Since taking office in 2015, Goldberg has been behind PRIM’s decision to increase its corporate diversity requirements. The fund now has a policy requiring it to oppose or withhold its vote for board nominees at companies where at least 35% of the board is not diverse in terms of race and gender. sex. The threshold has been increased over time from 25%, and PRIM as of last year no longer combines racial and gender equity when calculating diversity for proxy voting purposes.

Ellen Hennessy, compliance analyst and head of records access at PRIM, said proxy voting policies led to a significant increase in negative votes in director elections in 2021.

PRIM voted against management in 28% of all votes in 2021, according to Hennessy, and voted no in 94.9% of director elections. Votes against corporate directors were up from 64.9% in 2020 when PRIM calculated diversity by combining gender and race to reach 35%.

Goldberg championed the proxy voting approach to achieving social change, though she acknowledged that PRIM alone cannot force companies to comply with diversity and climate guidelines.

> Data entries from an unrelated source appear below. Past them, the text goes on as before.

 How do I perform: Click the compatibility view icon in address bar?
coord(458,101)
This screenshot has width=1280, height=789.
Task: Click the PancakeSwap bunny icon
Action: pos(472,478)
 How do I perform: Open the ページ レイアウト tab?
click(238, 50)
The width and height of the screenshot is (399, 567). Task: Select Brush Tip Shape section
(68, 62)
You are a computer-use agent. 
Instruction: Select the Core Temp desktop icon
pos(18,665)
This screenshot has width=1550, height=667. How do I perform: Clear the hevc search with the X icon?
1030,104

“Investors as a whole — pension funds, foundations and actual investors — have begun to vote collaboratively under similar guidelines,” Goldberg said. “Therefore you will start to see increased compliance and interest and again that is a much better approach in terms of shareholder activists because we see this as a real fiduciary duty because of the business risk involved,” Goldberg said.

While Goldberg and pension plan officials said they believe companies have begun to consider shareholder voting habits and improve corporate diversity while delivering strong returns for investors, officials said it was “too early” to tell what impact shareholder engagement will have on corporate climate policy.

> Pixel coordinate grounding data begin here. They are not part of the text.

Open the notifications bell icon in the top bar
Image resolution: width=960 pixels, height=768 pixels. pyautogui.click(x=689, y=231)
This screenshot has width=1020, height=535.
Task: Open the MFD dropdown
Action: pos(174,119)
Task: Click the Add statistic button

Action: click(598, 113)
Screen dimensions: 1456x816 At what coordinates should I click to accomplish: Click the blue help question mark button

The approach contrasts with steps taken by Boston Mayor Michelle Wu and advocated by some lawmakers and advocates of fossil fuel pension fund divestment. Wu signed an order in November to divest $65 million of municipal investments to companies profiting from fossil fuels.

“Climate change will take longer to show these results, but it is clearly having an effect because companies are aware of what is happening,” said Theresa McGoldrick, PRIM board member and executive vice president. National Association of Government Employees.

A Treasury official told the committee he was monitoring the fate of bills related to divestment, joining PRIM and incorporating environmental, social and governance factors into fiduciary duty, and would report at a future meeting after the deadline for committees to take action. passed Wednesday.

The official also noted that Baker, in his budget proposal for fiscal year 2023, proposed an additional transfer of $250 million to the pension fund.

The Board and Audit Committee voted Thursday in favor of Goldberg’s motion to recommend to PRIM’s board the creation of an environmental, social and governance committee to advise the board on ESG issues.

Among its 2022 goals, PRIM officials said they intend to move forward with investing $1 billion in capital from diverse and emerging fund managers as part of its progress toward compliance with a 2021 diversity law signed by Governor Charlie Baker requiring PRIM to increase its supplier diversity to 20%.